+++ Exercise data

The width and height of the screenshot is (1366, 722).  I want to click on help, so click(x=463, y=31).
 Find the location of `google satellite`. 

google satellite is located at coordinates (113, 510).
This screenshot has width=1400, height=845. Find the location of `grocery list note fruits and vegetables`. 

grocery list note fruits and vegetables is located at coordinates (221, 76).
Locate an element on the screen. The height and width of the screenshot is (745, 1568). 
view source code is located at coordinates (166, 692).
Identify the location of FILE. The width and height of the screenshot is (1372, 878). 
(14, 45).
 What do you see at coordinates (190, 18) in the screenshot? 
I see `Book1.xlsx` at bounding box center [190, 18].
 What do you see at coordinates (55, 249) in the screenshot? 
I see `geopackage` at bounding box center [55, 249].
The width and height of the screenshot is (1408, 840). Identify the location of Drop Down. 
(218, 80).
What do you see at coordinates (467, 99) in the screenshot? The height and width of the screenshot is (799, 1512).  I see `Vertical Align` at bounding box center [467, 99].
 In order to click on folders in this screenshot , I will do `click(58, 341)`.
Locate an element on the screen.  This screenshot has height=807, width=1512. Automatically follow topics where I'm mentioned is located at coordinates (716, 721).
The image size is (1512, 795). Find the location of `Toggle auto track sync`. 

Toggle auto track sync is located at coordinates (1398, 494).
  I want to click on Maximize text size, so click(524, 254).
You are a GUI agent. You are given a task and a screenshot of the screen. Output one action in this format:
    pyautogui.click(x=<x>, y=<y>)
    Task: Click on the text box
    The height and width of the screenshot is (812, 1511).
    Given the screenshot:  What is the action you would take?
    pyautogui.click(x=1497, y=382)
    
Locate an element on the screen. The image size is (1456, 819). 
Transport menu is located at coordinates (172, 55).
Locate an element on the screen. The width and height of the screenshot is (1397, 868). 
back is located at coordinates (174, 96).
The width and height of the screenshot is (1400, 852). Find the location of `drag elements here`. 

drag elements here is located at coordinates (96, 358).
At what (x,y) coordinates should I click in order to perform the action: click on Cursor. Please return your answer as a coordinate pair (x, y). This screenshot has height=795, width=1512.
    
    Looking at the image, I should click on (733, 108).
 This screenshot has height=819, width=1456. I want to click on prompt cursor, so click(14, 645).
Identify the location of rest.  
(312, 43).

++++++

Count the lines in the entries above that contain the word "track", and give only the number.

Result for this exercise
2